=== Problem description ===
Only one span of the listing below should come back. It runs from the line with "Image resolution: width=1024" through the line with "Where should I", and each of its lines must be reproduced exactly.

=== Provided material ===
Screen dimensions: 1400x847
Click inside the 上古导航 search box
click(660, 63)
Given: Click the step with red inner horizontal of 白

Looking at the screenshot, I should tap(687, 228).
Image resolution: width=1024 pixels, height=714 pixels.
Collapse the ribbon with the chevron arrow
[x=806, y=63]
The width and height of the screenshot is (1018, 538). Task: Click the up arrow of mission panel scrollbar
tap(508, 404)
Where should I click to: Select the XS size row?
* * *
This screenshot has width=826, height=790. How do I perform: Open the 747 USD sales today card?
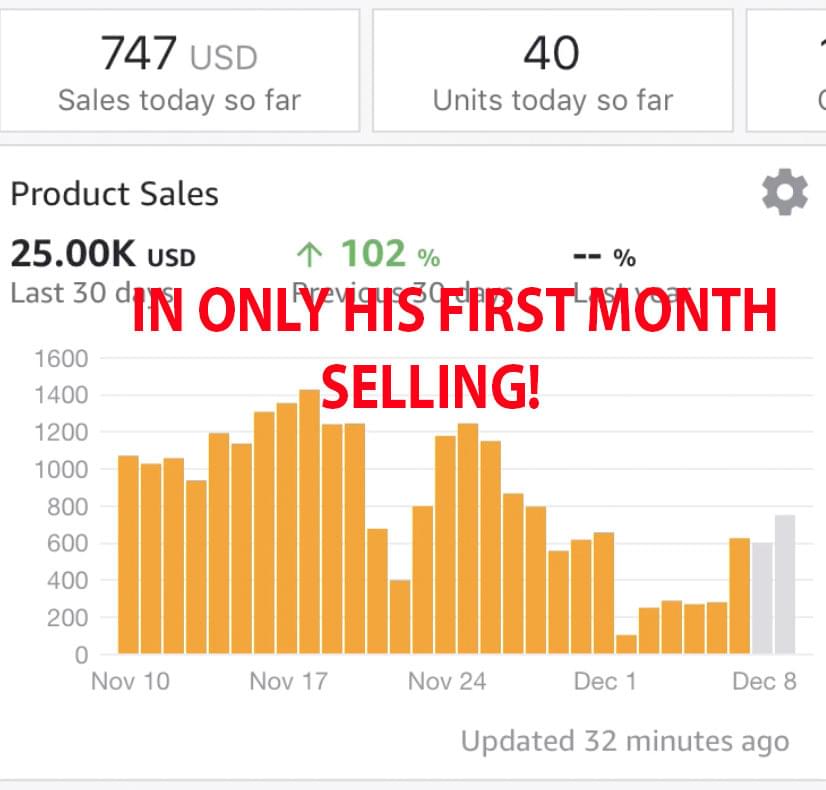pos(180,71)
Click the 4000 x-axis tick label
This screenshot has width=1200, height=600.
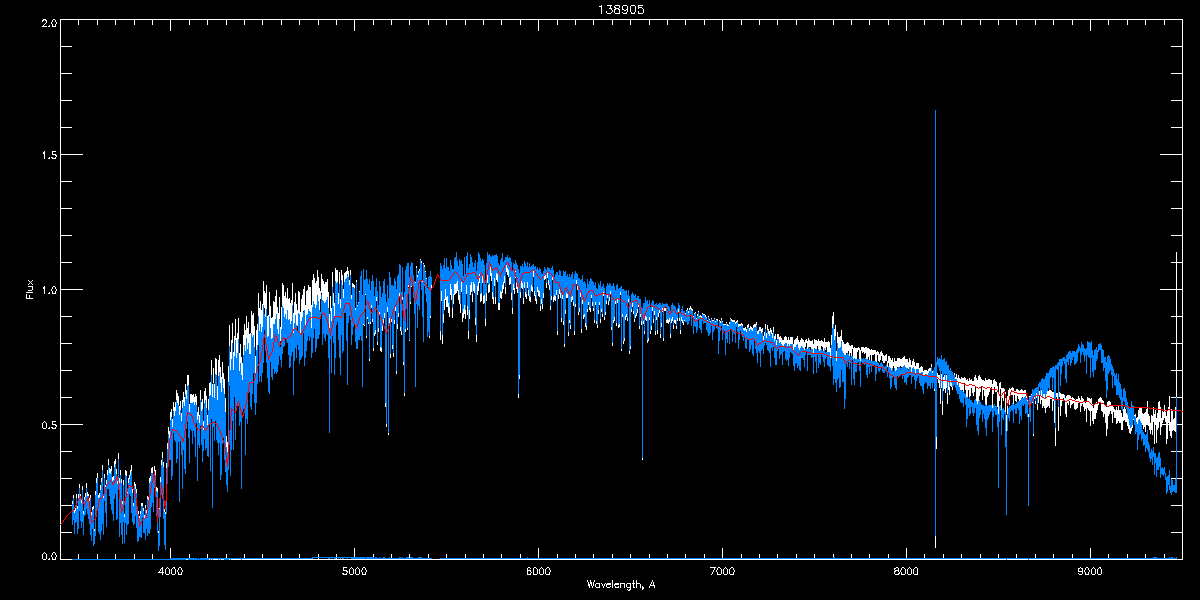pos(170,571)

=== Problem solution ===
Image resolution: width=1024 pixels, height=714 pixels.
Collapse the ribbon with the chevron arrow
[x=806, y=63]
The width and height of the screenshot is (1018, 538). Task: Click the up arrow of mission panel scrollbar
tap(508, 404)
Where should I click to: Select the XS size row?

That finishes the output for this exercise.